If the two lines of regression are `2x-y-4=0` and `9x-2y-38=0`, then the means of x and y variates respectively are

To solve the problem, we need to find the means of the x and y variates from the given lines of regression. The two lines of regression are: 1. \( 2x - y - 4 = 0 \) 2. \( 9x - 2y - 38 = 0 \) ### Step 1: Rewrite the equations in slope-intercept form We can rewrite both equations to express y in terms of x. For the first equation: \[ 2x - y - 4 = 0 \implies y = 2x - 4 \] For the second equation: \[ 9x - 2y - 38 = 0 \implies 2y = 9x - 38 \implies y = \frac{9}{2}x - 19 \] ### Step 2: Substitute \( x = \bar{x} \) and \( y = \bar{y} \) The lines of regression pass through the point \( (\bar{x}, \bar{y}) \). We substitute \( \bar{x} \) and \( \bar{y} \) into both equations. From the first equation: \[ 2\bar{x} - \bar{y} - 4 = 0 \implies 2\bar{x} - \bar{y} = 4 \tag{1} \] From the second equation: \[ 9\bar{x} - 2\bar{y} - 38 = 0 \implies 9\bar{x} - 2\bar{y} = 38 \tag{2} \] ### Step 3: Solve the system of equations Now we have a system of equations (1) and (2): 1. \( 2\bar{x} - \bar{y} = 4 \) 2. \( 9\bar{x} - 2\bar{y} = 38 \) We can solve these equations using the elimination method.

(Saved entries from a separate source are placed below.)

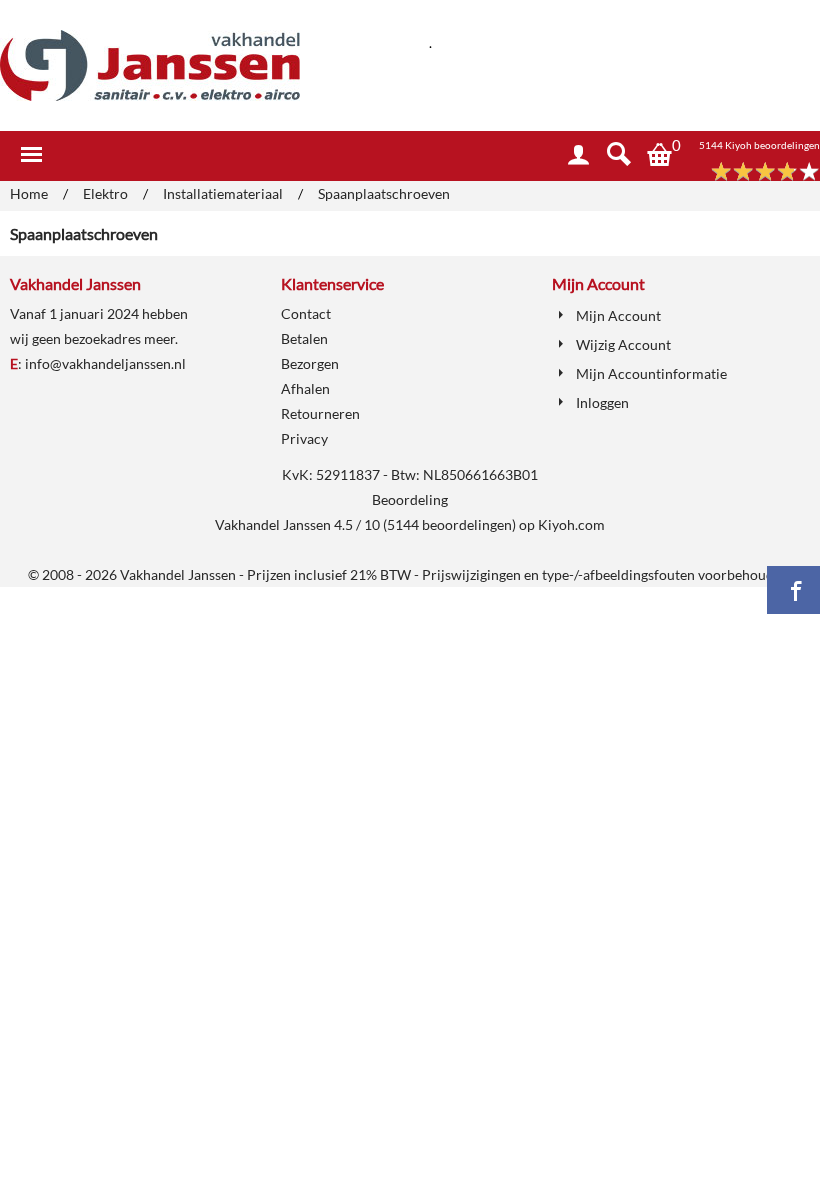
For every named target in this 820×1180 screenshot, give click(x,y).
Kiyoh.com (571, 524)
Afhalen (305, 388)
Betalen (304, 338)
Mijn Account (618, 315)
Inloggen (602, 402)
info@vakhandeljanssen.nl (105, 363)
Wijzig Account (623, 344)
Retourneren (320, 413)
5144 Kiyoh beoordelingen (759, 145)
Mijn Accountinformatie (651, 373)
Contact (306, 313)
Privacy (304, 438)
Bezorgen (310, 363)
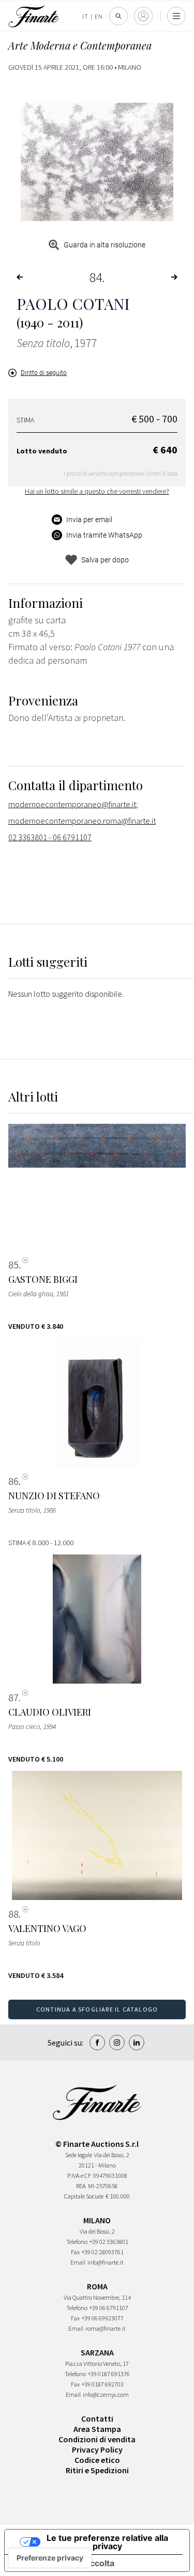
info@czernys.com (106, 2394)
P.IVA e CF (79, 2175)
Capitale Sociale (83, 2196)
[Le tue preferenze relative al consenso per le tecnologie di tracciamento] (50, 2558)
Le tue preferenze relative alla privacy (107, 2542)
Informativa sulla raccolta (63, 2563)
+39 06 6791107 (108, 2308)
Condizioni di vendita (97, 2439)
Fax (75, 2252)
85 (13, 1265)
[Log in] (143, 16)
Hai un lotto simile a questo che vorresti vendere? (97, 491)
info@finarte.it (105, 2262)
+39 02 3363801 (108, 2241)
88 (13, 1914)
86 (13, 1481)
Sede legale (78, 2155)
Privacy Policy (97, 2449)
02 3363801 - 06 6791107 (50, 837)
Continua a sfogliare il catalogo (97, 2009)
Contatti (97, 2418)
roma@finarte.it (105, 2328)
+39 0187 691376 (109, 2374)
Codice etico (97, 2460)
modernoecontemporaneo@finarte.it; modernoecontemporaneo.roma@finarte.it (82, 812)
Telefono (76, 2241)
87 (13, 1697)
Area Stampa (97, 2429)
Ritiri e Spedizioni (97, 2470)
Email (77, 2262)
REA (81, 2186)
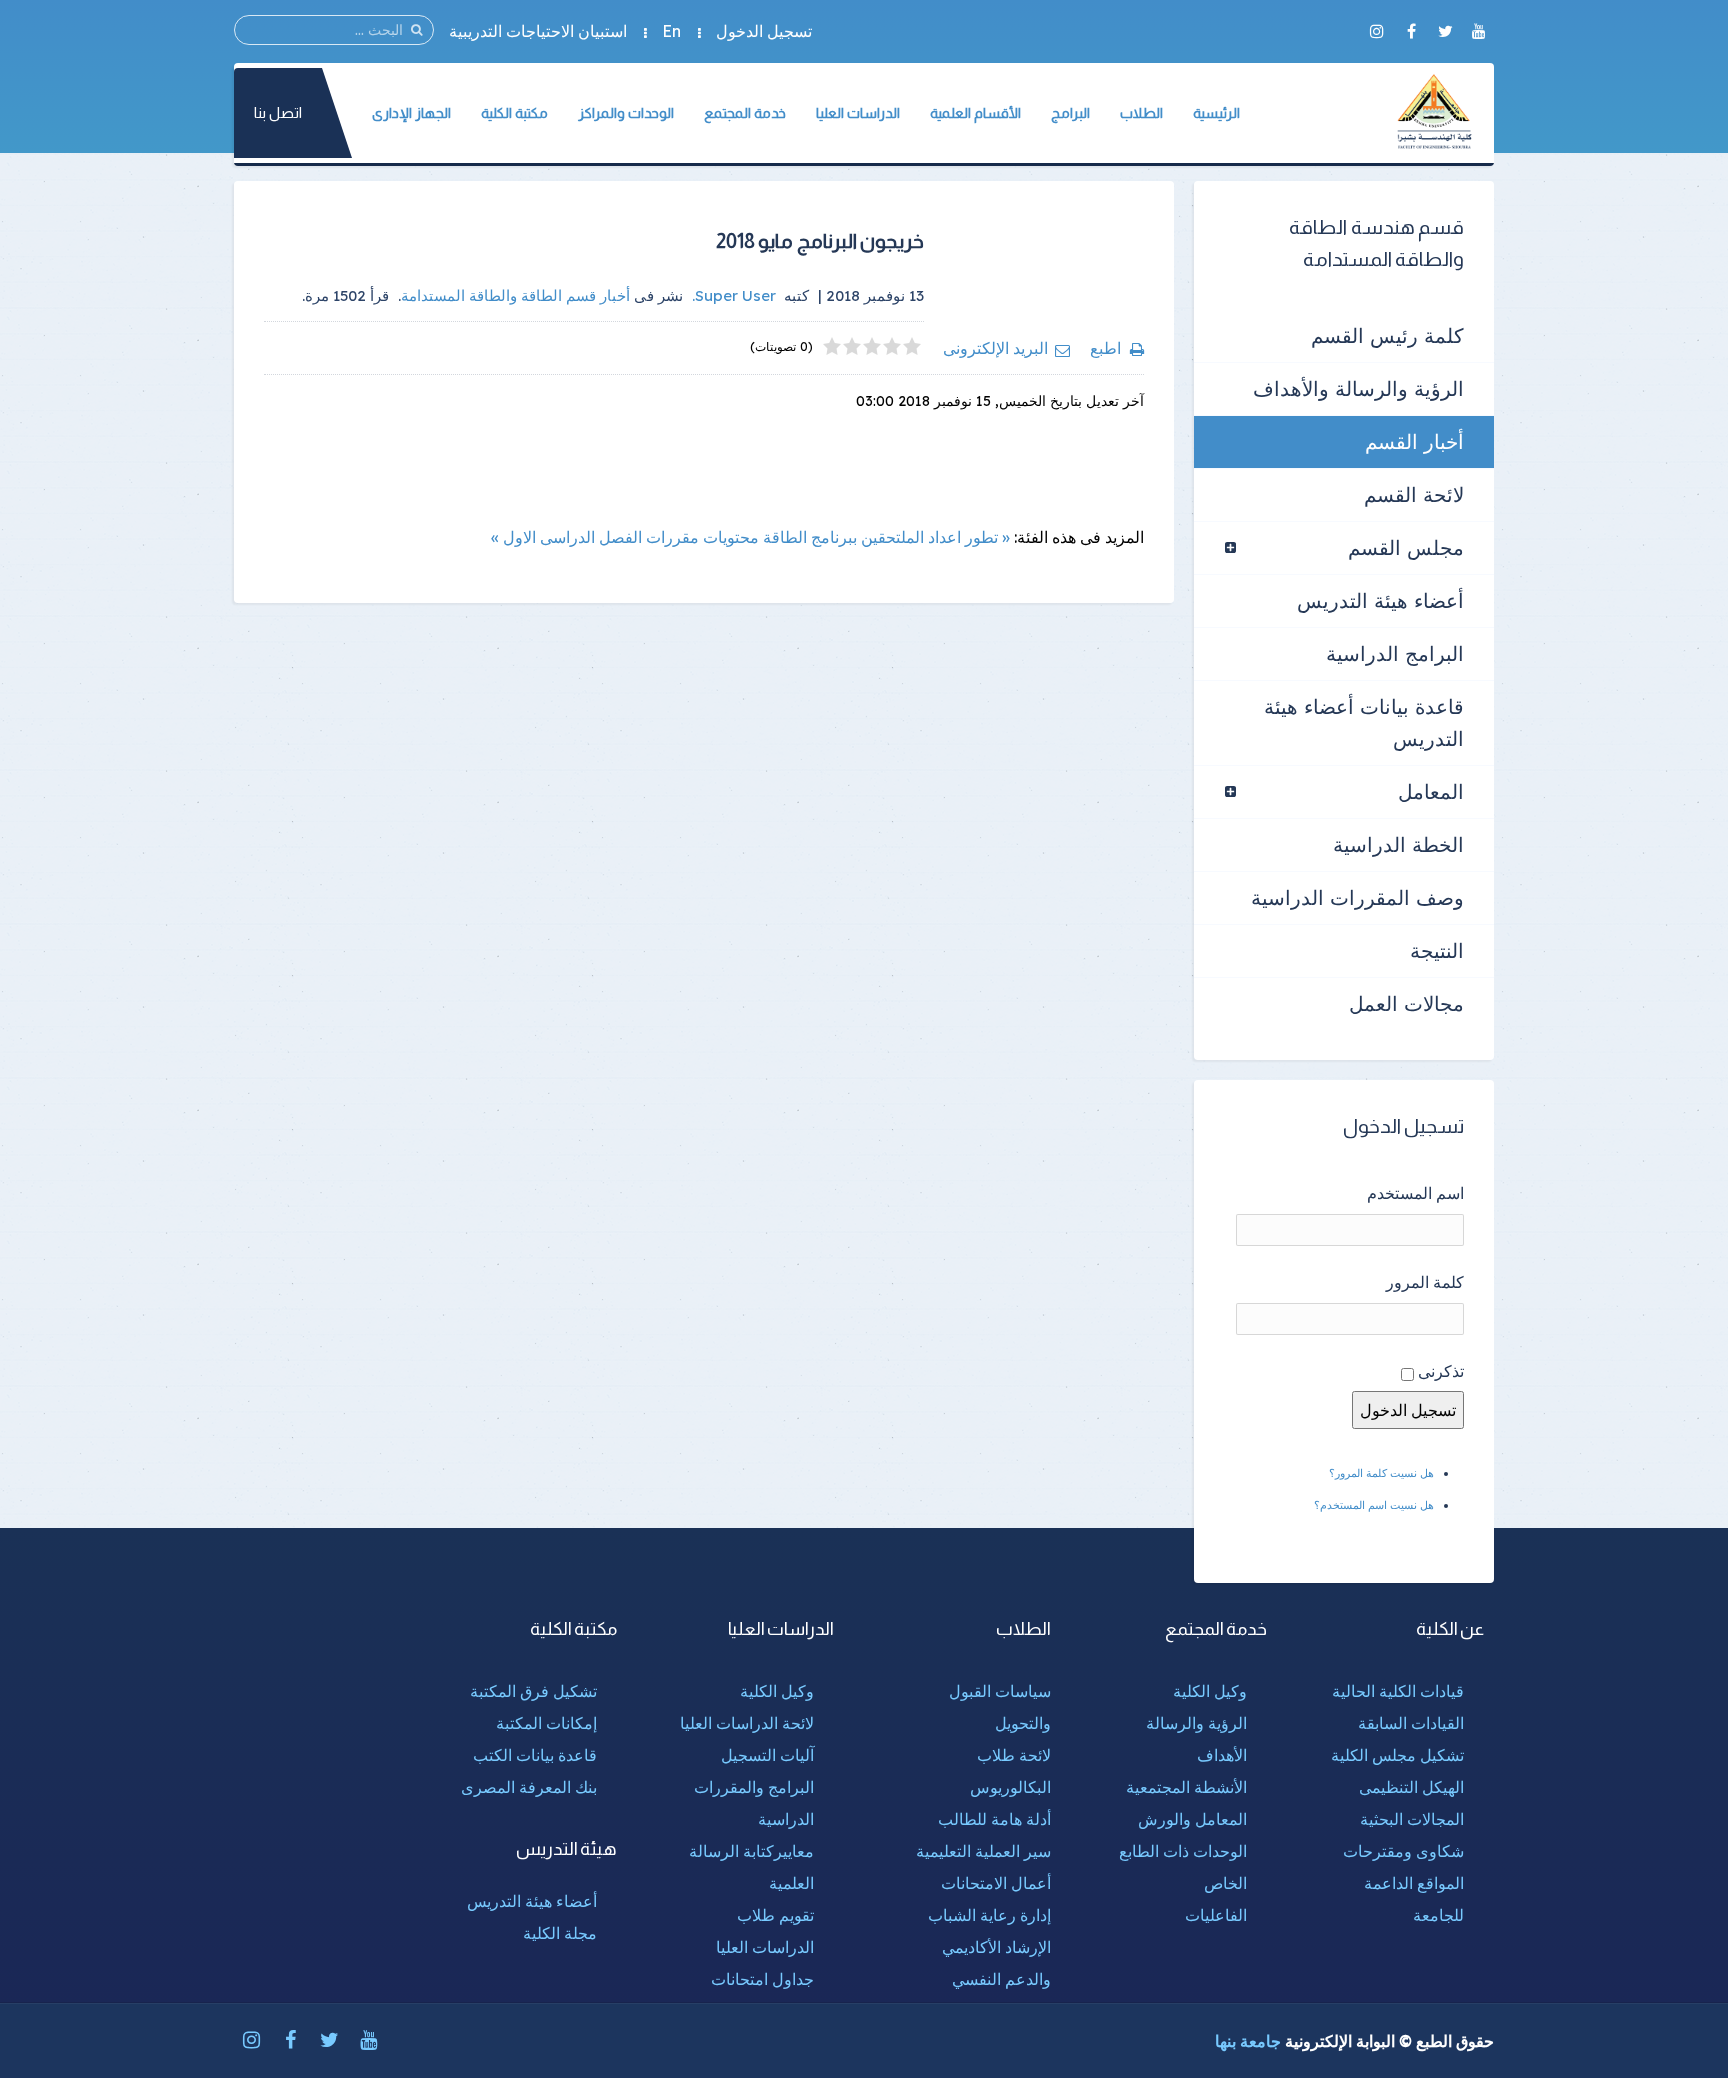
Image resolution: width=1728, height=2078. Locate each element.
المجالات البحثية (1412, 1819)
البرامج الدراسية (1395, 653)
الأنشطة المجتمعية (1186, 1787)
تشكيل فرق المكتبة (533, 1691)
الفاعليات (1216, 1915)
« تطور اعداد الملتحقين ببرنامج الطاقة (886, 537)
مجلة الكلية (560, 1933)
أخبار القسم (1414, 441)
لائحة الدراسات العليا (747, 1723)
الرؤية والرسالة (1196, 1723)
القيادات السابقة (1411, 1723)
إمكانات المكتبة (546, 1723)
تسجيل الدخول (764, 31)
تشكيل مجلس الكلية (1397, 1755)
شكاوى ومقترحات (1403, 1851)
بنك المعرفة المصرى (529, 1787)
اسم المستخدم (1415, 1193)
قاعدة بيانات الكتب (535, 1755)
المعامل (1431, 791)
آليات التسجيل (767, 1755)
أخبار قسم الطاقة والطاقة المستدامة (515, 295)
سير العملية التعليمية (983, 1851)
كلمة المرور (1425, 1282)
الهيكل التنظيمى (1411, 1787)
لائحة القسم (1414, 494)
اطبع (1105, 348)
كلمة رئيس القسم (1387, 335)
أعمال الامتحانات (996, 1883)
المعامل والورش (1192, 1819)
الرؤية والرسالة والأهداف (1358, 388)
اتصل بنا (278, 112)
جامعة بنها (1248, 2041)
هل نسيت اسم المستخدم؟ (1374, 1505)
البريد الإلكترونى (995, 348)
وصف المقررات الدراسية (1357, 897)
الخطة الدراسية (1398, 844)
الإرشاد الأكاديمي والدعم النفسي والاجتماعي (996, 1979)
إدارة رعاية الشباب (989, 1915)
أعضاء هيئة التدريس (1380, 600)
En (671, 31)
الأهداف (1222, 1755)
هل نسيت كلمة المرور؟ (1381, 1473)
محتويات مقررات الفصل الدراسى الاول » (625, 537)
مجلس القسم (1406, 547)
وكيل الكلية (1210, 1691)
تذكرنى (1441, 1371)
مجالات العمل (1406, 1003)
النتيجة (1437, 950)
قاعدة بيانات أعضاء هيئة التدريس (1364, 722)
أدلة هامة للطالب (994, 1819)
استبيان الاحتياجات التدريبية (538, 31)
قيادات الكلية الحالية (1398, 1691)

From equation (1), we can express \( \bar{y} \): \[ \bar{y} = 2\bar{x} - 4 \tag{3} \] Substituting equation (3) into equation (2): \[ 9\bar{x} - 2(2\bar{x} - 4) = 38 \] \[ 9\bar{x} - 4\bar{x} + 8 = 38 \] \[ 5\bar{x} + 8 = 38 \] \[ 5\bar{x} = 30 \] \[ \bar{x} = 6 \] ### Step 4: Find \( \bar{y} \) Now substituting \( \bar{x} = 6 \) back into equation (3): \[ \bar{y} = 2(6) - 4 \] \[ \bar{y} = 12 - 4 \] \[ \bar{y} = 8 \] ### Conclusion The means of the x and y variates are: \[ \bar{x} = 6, \quad \bar{y} = 8 \] ### Final Answer Thus, the means of x and y variates respectively are \( (6, 8) \). ---